Single by Sneaker Pimps

from the album Becoming X
- B-side: "Walk the Rain"; "How Do"; "Walking Zero";
- Released: 3 March 1997
- Genre: Trip hop (album version); dance-rock (single version); speed garage (Armand van Helden, Tuff Jam & 187 Lockdown mixes);
- Length: 3:36
- Label: Clean Up
- Songwriters: Chris Corner; Liam Howe; Ian D. Pickering;

Sneaker Pimps singles chronology
| "6 Underground" (1996) | "Spin Spin Sugar" (1997) | "Post-Modern Sleaze" (1997) |

Music video
- "Spin Spin Sugar" on YouTube

= Spin Spin Sugar =

1997 single by Sneaker Pimps

"Spin Spin Sugar" is a song by English electronic band Sneaker Pimps, released in March 1997 by Clean Up as the fourth single from their debut studio album, Becoming X (1996). The album version is typical of the Sneaker Pimps in both style and format; there is a driving bass line produced by a synthesizer keyboard which is accompanied by a second synthesizer loop playing above it. Kelli Dayton provides the vocals.

"Spin Spin Sugar" was further popularized with the release of a speed garage remix by Armand van Helden, which is sometimes credited with breaking speed garage into the mainstream for the first time. Redbull.com included the remix in their "Honorable mentions" list of "underground UK garage classics that still sound fresh today".

__Study material__
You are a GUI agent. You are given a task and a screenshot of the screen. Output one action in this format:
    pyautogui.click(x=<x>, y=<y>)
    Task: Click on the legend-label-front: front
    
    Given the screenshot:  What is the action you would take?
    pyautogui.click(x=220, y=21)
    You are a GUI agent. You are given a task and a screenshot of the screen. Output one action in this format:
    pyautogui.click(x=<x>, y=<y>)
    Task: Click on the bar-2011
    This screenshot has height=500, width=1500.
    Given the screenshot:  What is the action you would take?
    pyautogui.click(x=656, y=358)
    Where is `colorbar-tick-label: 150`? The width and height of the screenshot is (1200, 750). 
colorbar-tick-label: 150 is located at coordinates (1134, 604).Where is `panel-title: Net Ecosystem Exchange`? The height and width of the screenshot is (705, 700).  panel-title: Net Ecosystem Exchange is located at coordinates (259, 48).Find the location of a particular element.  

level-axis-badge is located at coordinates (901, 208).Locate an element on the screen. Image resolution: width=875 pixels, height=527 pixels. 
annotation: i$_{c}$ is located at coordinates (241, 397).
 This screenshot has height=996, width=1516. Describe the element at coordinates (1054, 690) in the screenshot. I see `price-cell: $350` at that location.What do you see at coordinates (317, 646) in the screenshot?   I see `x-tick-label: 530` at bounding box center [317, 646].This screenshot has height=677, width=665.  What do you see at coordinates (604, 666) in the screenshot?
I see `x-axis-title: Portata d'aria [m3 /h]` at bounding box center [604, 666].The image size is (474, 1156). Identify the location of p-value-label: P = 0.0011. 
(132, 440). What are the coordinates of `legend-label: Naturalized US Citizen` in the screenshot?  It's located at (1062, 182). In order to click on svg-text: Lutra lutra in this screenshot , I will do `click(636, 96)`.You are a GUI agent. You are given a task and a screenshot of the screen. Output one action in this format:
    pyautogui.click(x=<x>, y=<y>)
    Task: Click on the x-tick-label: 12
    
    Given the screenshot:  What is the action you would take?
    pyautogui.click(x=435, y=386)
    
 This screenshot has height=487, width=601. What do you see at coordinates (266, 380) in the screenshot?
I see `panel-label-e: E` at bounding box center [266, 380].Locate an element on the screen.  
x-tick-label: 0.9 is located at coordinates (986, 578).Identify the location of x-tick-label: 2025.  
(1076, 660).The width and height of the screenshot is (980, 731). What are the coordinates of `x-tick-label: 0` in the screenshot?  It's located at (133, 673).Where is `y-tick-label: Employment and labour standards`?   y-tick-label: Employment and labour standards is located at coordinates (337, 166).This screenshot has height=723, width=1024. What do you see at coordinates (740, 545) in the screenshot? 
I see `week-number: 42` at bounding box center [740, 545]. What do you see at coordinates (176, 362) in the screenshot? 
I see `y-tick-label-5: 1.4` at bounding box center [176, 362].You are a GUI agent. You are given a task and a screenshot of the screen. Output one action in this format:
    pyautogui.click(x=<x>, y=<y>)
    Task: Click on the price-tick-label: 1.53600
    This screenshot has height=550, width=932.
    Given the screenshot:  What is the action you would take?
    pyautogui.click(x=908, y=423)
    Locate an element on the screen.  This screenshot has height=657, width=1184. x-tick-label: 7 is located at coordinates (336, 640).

__Task__
Rewrite the passage of the "Spin Spin Sugar" article starting with "1997 single by" and going on through "provides the vocals.", swapping "synthesizer" for "synth".

__Response below__
1997 single by Sneaker Pimps

"Spin Spin Sugar" is a song by English electronic band Sneaker Pimps, released in March 1997 by Clean Up as the fourth single from their debut studio album, Becoming X (1996). The album version is typical of the Sneaker Pimps in both style and format; there is a driving bass line produced by a synth keyboard which is accompanied by a second synth loop playing above it. Kelli Dayton provides the vocals.